**SET EXERCISE**. Transcribe verbatim the lines of data from the one containing "Task: Select My Automated Expenses draft row" through the one containing "Image resolution: width=647", inclusive.

§ §

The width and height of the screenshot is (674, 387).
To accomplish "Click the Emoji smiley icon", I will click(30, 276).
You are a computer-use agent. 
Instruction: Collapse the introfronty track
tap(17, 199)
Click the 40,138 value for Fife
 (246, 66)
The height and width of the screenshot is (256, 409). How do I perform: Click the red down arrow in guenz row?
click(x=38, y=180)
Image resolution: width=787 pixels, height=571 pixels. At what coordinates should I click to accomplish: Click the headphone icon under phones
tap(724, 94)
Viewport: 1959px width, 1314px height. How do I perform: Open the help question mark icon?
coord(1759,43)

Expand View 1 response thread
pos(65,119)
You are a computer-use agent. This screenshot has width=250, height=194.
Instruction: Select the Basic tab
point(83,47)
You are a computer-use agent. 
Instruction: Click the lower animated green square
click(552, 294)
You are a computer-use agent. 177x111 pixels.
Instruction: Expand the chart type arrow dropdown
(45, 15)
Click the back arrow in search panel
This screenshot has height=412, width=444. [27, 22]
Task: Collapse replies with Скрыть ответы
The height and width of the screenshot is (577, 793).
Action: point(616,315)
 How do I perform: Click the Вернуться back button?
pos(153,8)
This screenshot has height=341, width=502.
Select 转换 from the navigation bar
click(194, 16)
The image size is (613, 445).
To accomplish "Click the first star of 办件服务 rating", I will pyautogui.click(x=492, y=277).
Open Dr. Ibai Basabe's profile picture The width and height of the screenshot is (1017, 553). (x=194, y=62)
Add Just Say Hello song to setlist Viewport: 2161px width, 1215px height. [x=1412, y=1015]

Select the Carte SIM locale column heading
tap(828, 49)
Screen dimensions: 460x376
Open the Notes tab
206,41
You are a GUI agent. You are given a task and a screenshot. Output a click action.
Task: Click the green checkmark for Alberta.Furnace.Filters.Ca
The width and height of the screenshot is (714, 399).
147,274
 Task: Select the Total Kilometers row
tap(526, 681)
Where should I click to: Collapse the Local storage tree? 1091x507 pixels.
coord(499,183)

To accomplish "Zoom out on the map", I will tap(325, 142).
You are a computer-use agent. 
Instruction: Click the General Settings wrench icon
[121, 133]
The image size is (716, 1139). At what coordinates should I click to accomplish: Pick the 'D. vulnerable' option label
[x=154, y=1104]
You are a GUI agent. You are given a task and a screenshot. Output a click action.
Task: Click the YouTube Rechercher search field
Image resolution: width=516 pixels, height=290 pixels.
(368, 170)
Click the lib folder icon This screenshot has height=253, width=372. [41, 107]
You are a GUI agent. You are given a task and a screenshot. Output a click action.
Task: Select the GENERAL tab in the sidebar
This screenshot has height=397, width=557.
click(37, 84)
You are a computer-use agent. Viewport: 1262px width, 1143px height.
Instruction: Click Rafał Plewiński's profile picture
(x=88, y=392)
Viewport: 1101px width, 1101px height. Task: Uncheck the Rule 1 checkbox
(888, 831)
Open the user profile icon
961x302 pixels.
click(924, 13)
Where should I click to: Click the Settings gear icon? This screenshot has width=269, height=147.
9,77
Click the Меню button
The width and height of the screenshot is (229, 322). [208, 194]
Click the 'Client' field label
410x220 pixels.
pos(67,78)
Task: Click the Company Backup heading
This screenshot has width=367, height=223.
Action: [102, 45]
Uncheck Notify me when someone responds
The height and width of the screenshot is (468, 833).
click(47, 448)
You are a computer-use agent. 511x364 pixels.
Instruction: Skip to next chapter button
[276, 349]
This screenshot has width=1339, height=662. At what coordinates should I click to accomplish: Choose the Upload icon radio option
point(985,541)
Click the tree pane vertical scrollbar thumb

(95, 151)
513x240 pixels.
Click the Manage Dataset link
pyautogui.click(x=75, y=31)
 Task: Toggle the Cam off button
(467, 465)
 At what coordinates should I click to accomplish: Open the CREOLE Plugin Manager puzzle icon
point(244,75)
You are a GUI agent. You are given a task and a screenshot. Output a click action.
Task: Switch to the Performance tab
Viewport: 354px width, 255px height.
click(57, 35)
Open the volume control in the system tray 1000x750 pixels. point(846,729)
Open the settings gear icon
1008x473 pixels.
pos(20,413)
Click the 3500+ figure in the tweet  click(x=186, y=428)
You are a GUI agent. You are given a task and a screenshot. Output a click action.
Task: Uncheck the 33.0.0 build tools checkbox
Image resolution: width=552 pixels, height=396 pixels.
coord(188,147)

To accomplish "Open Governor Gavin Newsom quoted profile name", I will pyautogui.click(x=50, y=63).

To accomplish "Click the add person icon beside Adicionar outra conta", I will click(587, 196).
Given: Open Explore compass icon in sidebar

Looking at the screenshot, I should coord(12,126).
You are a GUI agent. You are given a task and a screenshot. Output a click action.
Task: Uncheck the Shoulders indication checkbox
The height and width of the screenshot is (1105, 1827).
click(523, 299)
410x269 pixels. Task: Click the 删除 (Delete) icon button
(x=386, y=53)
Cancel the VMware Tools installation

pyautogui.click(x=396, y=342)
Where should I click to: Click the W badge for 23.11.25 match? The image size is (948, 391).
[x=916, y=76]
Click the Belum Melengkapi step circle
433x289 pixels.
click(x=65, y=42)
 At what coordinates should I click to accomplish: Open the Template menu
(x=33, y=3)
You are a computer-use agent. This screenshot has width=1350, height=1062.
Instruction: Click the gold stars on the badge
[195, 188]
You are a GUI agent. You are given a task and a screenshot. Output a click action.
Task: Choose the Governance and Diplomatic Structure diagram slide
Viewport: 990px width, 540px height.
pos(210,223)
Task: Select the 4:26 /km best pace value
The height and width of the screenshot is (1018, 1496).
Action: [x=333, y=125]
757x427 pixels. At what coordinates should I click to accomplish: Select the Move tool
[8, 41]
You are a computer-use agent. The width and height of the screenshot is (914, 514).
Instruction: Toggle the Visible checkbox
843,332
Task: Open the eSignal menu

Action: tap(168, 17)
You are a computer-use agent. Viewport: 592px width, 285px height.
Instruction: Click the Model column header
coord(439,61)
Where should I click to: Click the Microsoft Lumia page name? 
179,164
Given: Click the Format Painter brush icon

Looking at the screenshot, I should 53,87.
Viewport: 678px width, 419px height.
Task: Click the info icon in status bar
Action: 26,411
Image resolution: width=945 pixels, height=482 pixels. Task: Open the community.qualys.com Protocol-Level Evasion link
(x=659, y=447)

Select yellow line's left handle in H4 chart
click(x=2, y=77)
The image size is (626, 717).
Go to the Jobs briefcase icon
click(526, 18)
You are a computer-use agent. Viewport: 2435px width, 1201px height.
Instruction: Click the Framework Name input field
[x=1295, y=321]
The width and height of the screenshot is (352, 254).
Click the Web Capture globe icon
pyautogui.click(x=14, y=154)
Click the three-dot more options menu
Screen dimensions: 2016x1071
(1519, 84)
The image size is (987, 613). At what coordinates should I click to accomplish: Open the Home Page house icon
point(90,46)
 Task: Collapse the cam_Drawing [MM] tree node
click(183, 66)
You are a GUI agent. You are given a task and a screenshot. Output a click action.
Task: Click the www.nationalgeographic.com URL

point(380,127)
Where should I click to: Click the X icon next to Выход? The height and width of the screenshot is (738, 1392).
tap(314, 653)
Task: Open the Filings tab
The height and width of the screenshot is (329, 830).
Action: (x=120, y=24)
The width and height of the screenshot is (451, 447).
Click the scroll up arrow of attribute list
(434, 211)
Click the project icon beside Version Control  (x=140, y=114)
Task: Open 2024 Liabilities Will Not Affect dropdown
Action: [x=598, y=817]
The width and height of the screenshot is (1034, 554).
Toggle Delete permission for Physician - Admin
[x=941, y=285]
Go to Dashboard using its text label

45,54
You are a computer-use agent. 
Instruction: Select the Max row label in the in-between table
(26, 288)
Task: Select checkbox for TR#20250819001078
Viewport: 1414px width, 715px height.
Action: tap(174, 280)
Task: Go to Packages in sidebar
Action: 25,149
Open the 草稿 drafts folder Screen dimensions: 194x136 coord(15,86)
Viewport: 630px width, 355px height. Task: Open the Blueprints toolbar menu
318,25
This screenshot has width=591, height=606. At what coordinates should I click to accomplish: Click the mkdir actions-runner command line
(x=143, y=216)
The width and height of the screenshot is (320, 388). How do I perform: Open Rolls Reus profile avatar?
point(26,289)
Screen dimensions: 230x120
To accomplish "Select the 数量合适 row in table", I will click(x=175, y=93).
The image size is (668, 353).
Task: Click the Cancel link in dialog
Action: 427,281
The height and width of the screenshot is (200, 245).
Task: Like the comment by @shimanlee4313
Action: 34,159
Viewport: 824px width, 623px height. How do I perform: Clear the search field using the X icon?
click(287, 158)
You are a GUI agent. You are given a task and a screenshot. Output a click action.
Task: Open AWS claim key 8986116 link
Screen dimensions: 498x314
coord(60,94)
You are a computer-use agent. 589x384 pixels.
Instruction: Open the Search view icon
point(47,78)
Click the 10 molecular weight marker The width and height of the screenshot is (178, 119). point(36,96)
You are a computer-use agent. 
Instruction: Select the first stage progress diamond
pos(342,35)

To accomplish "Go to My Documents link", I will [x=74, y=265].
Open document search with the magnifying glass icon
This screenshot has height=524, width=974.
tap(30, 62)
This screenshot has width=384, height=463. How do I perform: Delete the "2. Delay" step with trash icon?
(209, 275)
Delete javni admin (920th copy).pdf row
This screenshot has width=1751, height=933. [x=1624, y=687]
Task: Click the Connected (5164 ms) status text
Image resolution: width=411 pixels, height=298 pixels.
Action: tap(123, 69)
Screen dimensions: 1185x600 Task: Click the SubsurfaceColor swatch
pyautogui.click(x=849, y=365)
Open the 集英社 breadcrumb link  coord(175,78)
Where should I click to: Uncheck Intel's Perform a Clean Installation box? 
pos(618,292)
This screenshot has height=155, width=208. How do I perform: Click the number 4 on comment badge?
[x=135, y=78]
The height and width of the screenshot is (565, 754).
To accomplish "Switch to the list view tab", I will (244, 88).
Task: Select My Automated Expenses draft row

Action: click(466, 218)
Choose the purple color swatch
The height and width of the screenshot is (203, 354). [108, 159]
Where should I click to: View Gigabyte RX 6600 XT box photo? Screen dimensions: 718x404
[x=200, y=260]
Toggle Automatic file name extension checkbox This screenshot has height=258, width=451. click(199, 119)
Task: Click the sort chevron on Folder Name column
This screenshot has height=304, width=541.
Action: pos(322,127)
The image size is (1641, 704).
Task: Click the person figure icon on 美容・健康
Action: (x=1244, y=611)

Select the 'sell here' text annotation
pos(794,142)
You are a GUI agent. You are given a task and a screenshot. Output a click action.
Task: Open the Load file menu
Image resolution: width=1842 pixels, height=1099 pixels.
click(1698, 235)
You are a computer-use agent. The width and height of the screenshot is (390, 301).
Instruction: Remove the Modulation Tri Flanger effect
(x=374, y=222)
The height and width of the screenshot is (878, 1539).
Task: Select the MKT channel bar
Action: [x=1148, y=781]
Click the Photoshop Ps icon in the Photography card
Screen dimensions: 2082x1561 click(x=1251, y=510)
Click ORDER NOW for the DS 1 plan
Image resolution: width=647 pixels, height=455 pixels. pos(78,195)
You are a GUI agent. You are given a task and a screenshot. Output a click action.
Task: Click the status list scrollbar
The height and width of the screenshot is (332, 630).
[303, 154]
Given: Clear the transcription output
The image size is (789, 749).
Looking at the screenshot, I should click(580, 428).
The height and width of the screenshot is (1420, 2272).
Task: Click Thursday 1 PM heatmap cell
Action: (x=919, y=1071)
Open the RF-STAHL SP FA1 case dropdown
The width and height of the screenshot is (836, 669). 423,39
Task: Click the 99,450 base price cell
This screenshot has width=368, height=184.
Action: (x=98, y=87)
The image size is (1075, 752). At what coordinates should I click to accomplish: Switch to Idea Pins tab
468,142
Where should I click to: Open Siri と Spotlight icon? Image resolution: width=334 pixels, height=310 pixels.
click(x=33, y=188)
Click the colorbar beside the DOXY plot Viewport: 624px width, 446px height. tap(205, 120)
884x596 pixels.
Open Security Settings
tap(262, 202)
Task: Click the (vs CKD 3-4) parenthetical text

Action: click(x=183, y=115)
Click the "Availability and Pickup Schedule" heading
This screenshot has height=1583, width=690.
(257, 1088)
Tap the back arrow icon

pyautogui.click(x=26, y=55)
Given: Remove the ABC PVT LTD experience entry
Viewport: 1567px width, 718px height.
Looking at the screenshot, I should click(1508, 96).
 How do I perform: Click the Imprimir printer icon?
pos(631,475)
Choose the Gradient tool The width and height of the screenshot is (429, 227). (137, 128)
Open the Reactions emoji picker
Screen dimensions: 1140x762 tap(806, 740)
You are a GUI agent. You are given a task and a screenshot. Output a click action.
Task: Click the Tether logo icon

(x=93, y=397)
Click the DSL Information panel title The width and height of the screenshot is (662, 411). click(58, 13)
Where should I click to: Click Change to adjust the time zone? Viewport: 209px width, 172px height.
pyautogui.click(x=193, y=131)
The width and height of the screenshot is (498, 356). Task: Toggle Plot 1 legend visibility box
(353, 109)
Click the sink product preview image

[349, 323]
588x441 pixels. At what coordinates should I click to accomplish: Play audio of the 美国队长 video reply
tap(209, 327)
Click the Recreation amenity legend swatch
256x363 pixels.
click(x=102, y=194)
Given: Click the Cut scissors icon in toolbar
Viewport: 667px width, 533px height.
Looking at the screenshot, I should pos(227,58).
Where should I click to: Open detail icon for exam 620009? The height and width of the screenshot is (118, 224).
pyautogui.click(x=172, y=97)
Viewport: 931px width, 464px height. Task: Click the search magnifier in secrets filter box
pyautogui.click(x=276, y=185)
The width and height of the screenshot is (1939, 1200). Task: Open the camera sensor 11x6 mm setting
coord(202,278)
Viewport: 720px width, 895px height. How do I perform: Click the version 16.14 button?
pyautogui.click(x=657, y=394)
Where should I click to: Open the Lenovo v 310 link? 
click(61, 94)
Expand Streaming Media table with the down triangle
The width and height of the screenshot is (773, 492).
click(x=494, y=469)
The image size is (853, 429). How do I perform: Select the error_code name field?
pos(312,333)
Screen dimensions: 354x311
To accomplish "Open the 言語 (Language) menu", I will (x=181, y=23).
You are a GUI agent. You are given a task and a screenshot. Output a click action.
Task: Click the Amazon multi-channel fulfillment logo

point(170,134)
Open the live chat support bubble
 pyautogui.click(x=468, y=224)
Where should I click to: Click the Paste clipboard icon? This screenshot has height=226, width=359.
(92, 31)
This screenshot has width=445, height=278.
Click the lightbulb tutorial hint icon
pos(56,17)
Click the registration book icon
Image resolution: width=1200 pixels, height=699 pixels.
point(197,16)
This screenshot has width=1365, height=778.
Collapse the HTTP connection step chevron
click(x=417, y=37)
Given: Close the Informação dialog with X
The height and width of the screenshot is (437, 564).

§ §

**COMPLETE RESPONSE**.
Task: Select My Automated Expenses draft row

Action: click(466, 218)
Choose the purple color swatch
The height and width of the screenshot is (203, 354). [108, 159]
Where should I click to: View Gigabyte RX 6600 XT box photo? Screen dimensions: 718x404
[x=200, y=260]
Toggle Automatic file name extension checkbox This screenshot has height=258, width=451. click(199, 119)
Task: Click the sort chevron on Folder Name column
This screenshot has height=304, width=541.
Action: pos(322,127)
The image size is (1641, 704).
Task: Click the person figure icon on 美容・健康
Action: (x=1244, y=611)

Select the 'sell here' text annotation
pos(794,142)
You are a GUI agent. You are given a task and a screenshot. Output a click action.
Task: Open the Load file menu
Image resolution: width=1842 pixels, height=1099 pixels.
click(1698, 235)
You are a computer-use agent. The width and height of the screenshot is (390, 301).
Instruction: Remove the Modulation Tri Flanger effect
(x=374, y=222)
The height and width of the screenshot is (878, 1539).
Task: Select the MKT channel bar
Action: [x=1148, y=781]
Click the Photoshop Ps icon in the Photography card
Screen dimensions: 2082x1561 click(x=1251, y=510)
Click ORDER NOW for the DS 1 plan
Image resolution: width=647 pixels, height=455 pixels. pos(78,195)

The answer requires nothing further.